Opfer der SED-Diktatur: Bundesstiftung fehlt das Geld für die SED-Aufarbeitung
Berlin - Die Bundesstiftung zur Aufarbeitung der SED-Diktatur kann wegen knapper Finanzen eine Vielzahl von Projekten nicht fördern. „Wir müssen 60 Prozent der Anträge ablehnen“, sagte die Geschäftsführerin der Stiftung, Anna Kaminsky, der Deutschen Presse-Agentur. Stark gesunkene Zinseinnahmen machten der Stiftung, die sich aus Bundesmitteln und Kapitalvermögen finanziert, seit 2013 zu schaffen. Und das Stiftungsvermögen darf nicht angetastet werden.
„Das Interesse an der Aufarbeitung steigt, und wir haben zu wenig Geld - da beißt sich die Katze in den Schwanz“, erklärte Kaminsky. Wegen der schwierigen Situation haben die Haushälter des Bundes in diesem Jahr wieder 500.000 Euro zusätzlich bereitgestellt. „Darüber freuen wir uns sehr, es rettet uns einige Vorhaben und stabilisiert die Stiftung.“ Im 25. Jahr der deutschen Einheit werden so mit zwei Millionen Euro bundesweit knapp 130 neue Projekte unterstützt. Früher standen allein an Stiftungsgeld 2,5 Millionen Euro für Aufarbeitungsprojekte bereit. Das Geld reicht aber nicht.
Niedrig-Zinsen machen Stiftungen zu schaffen
Der kulturpolitische Sprecher der CDU/CSU-Bundestagsfraktion, Marco Wanderwitz, bestätigte dies. „Das ist leider so“, sagte dieser Zeitung. „Und das ist nicht nur ein Problem der Stiftung Aufarbeitung, sondern aller Stiftungen. Wir haben der Stiftung Aufarbeitung deshalb in den letzten beiden Jahren jeweils 500.000 Euro gegeben, um das ein Stück weit auszugleichen. Uns ist aber bewusst, dass es mehr sein müsste, um das Niveau zu halten, das wir vorher hatten.
Man bräuchte mindestens eine Million Euro. Wir werden bei den Haushaltsverhandlungen im Herbst versuchen, diese Summe für 2016 zu bekommen.“ Die Stiftung mache „eine Super-Arbeit“. Der sächsische Landesbeauftragte für die Stasi-Unterlagen, Lutz Rathenow, äußerte sich ähnlich. „Es wäre im Interesse aller, dass der Bund hier eine Ausgleichszahlung leistet“, erklärte er. „Der Wunsch wird von allen an der Aufarbeitung beteiligten Seiten geäußert.“ Und die Stiftung arbeite sparsam.
Die Bundesstiftung realisiert eigene Projekte.
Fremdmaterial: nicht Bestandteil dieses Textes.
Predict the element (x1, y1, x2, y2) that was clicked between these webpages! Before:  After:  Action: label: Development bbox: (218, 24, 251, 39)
Zugleich tritt sie als Förderer in Ost- und Westdeutschland auf. So wird mit 40.000 Euro eine neue Dauerausstellung im DDR-Museum Pforzheim gefördert. 50 000 Euro bekommt die Altofim GbR in Nordrhein-Westfalen für ihr Projekt „DDR-Schmalfilm und Alltags-Erinnerungskultur“. Mit 29.000 Euro wird eine Ausstellung in Sachsen „Helden im Wilden Osten“ unterstützt.
„Ein befristeter fester Jahreszuschuss vom Bund wäre die ideale Lösung - wir hätten dann mehr Planungssicherheit“, sagte Geschäftsführerin Kaminsky mit Blick auf die gegenwärtige Lage. Anliegen sei weiter, die dezentrale Aufarbeitung zu stärken. Die Auseinandersetzung mit der zweiten Diktatur müsse zum selbstverständlichen Thema in Schule und Lehre werden. Für Menschen in ländlichen Gebieten und in den westdeutschen Ländern solle das Informationsangebot weiter verbessert werden.
Die Niedrig-Zinsen machen den Stiftungen seit Jahren zu schaffen. „Der Sektor insgesamt ächzt nicht", erklärte Hans Fleisch, Generalsekretär des Bundesverbandes Deutscher Stiftungen, dieser Zeitung bereits im November 2013. „Aber viele Mitglieder der Stiftungsfamilie haben Probleme. Vor allem viele kleinere Stiftungen leiden unter der Zinssituation. Sie sind von kalter Enteignung bedroht."
Zwar seien Zinsschwankungen keineswegs neu, so Fleisch damals. Dass der Ertrag unter die Inflationsrate rutsche, sei allerdings ungewöhnlich und mache sich entsprechend bemerkbar. Seit 2013 sind die Zinsen auf Kapitalerträge weiter gesunken und bewegen sich nahe null.